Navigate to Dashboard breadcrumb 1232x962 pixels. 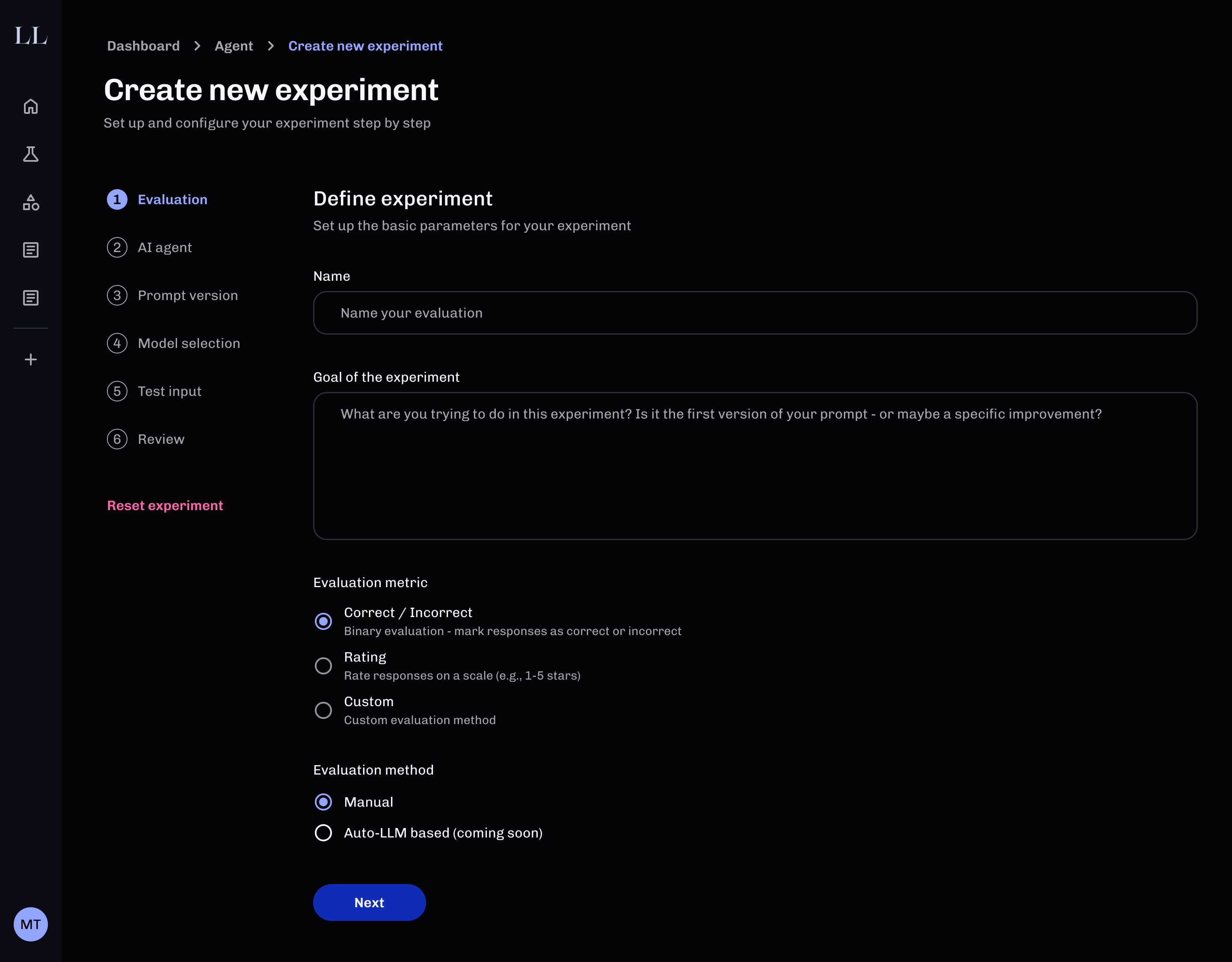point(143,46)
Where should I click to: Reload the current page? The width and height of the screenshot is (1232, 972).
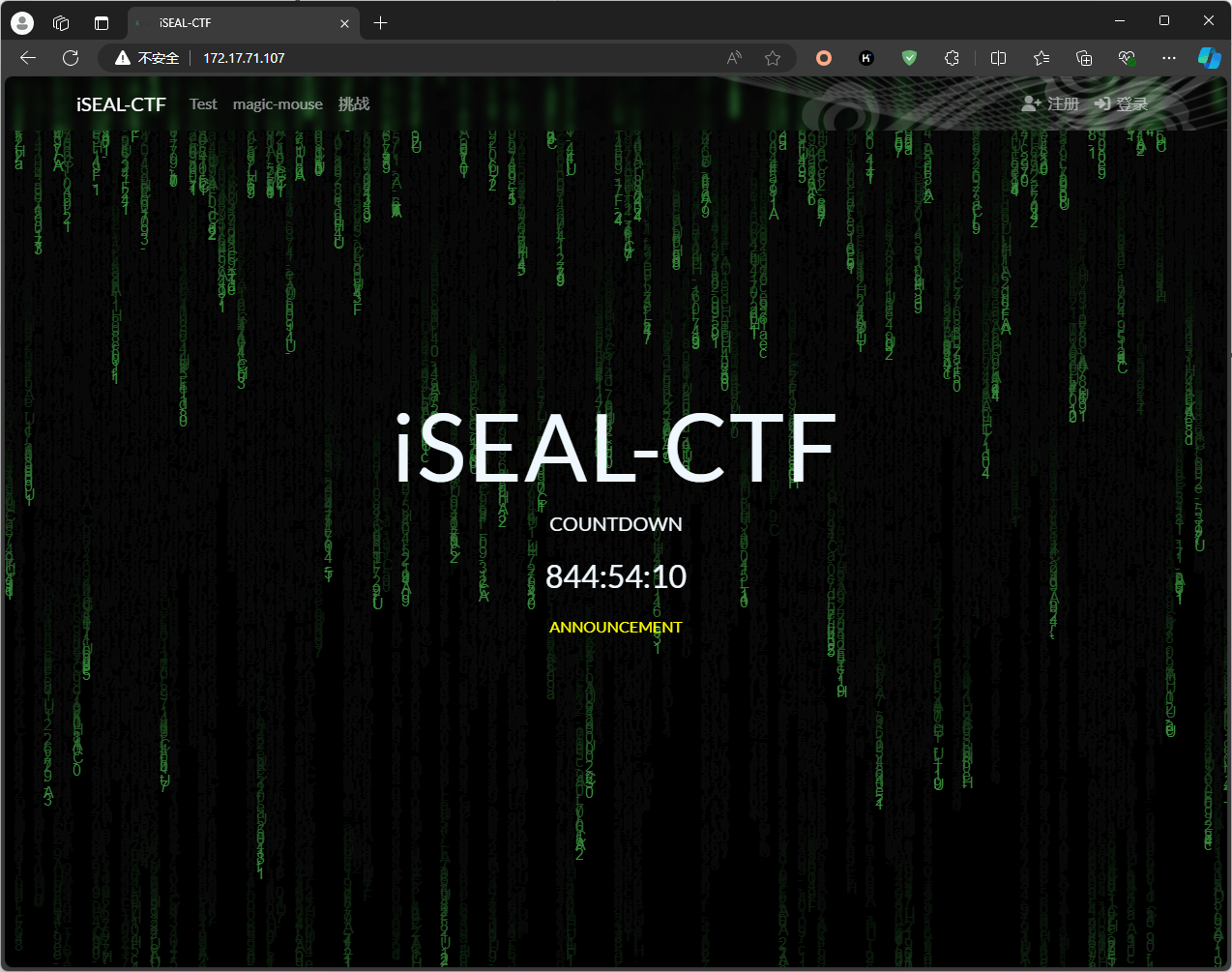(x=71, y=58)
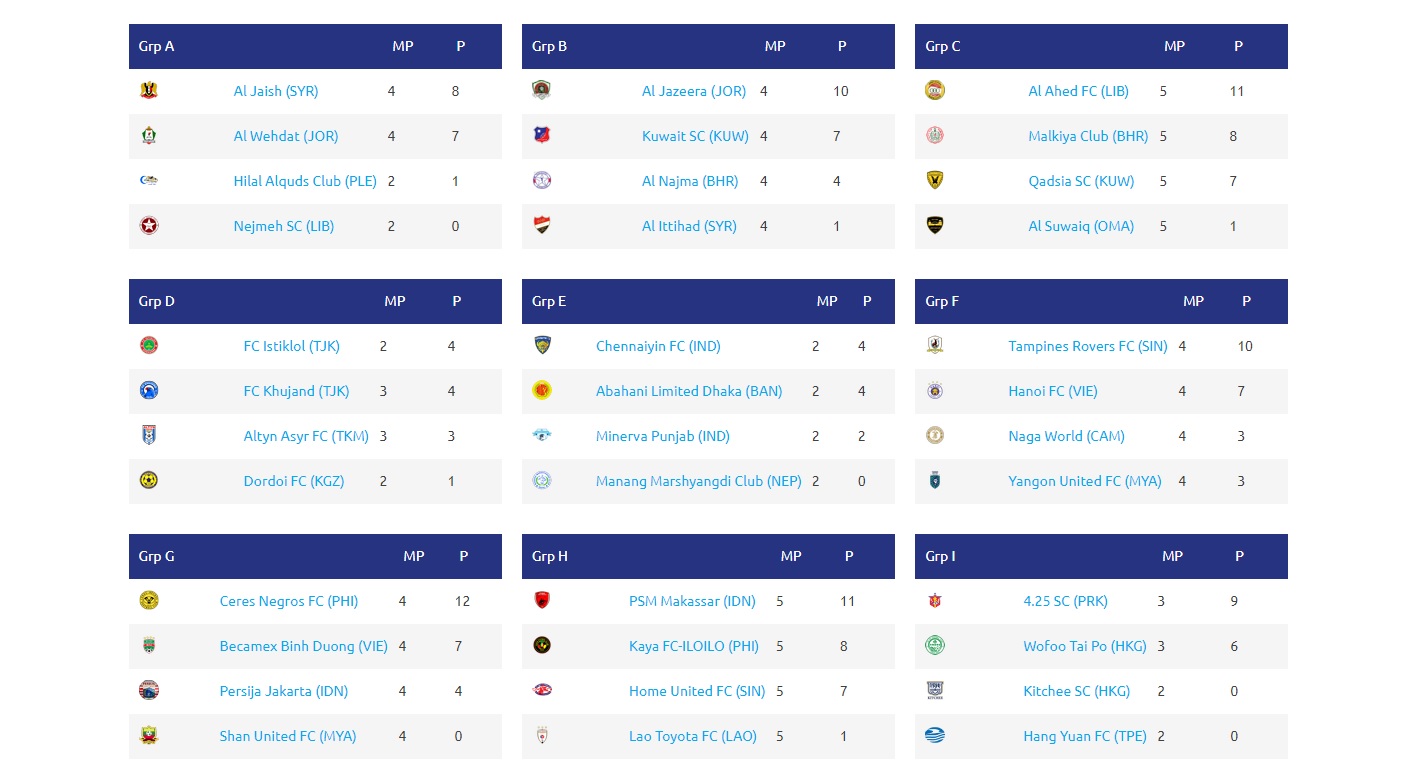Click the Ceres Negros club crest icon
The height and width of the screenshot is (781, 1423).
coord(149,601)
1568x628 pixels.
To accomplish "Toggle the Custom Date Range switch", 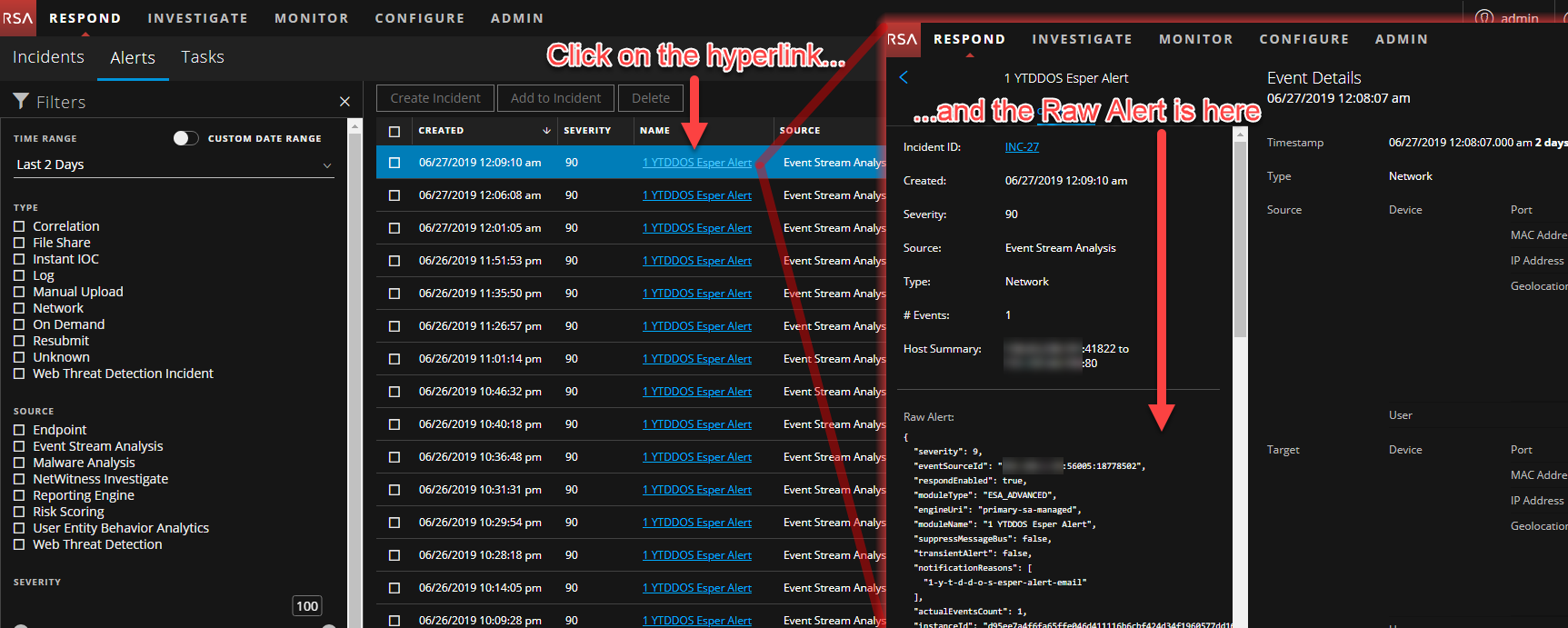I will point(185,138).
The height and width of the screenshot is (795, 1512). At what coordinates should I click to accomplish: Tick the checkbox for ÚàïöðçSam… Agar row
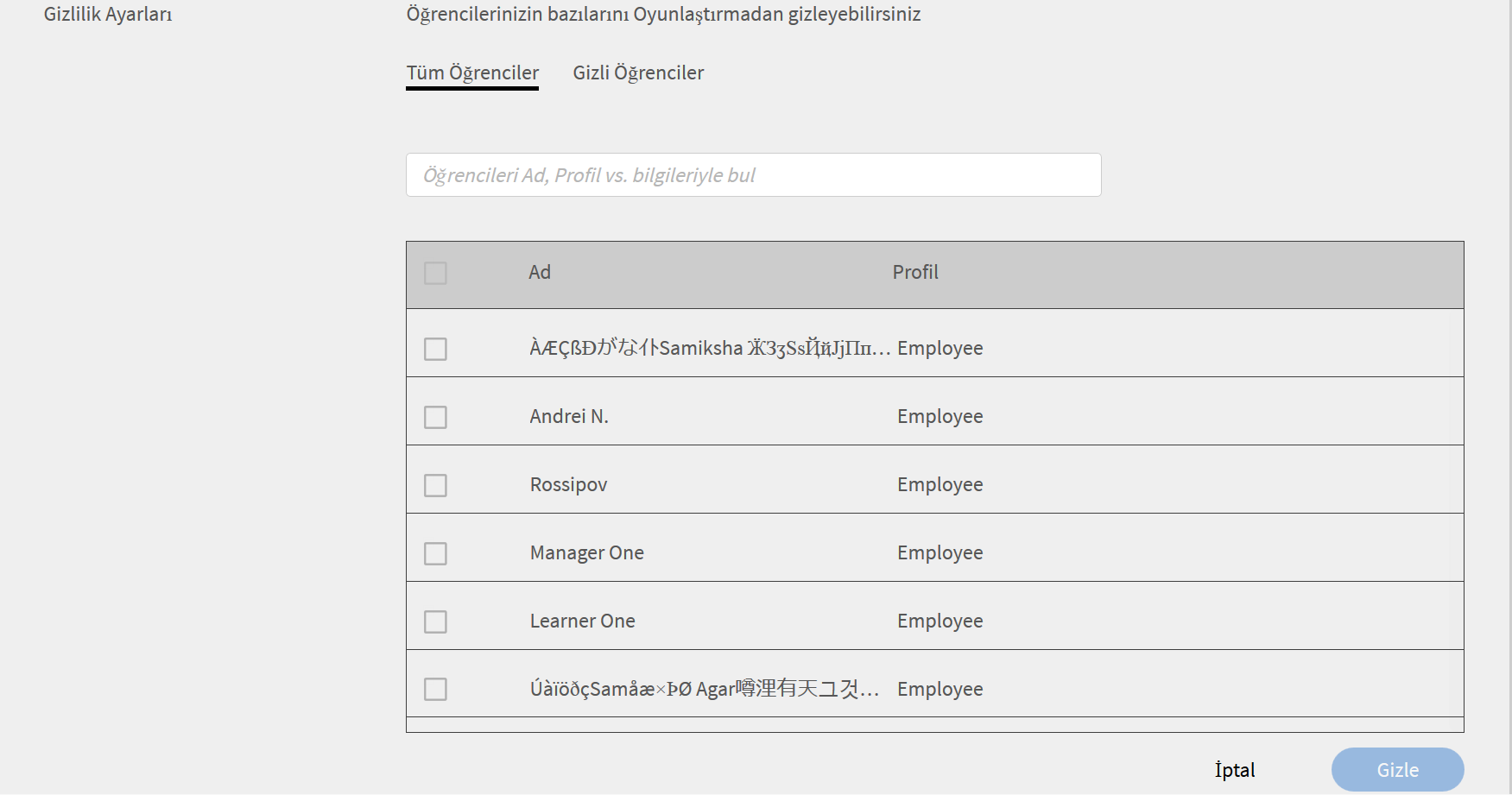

= = = =

_DIRECTION:_ How many lines in the records above contain the string "height", with case counting? Reply with the number only.

_RESULT BELOW:_ 3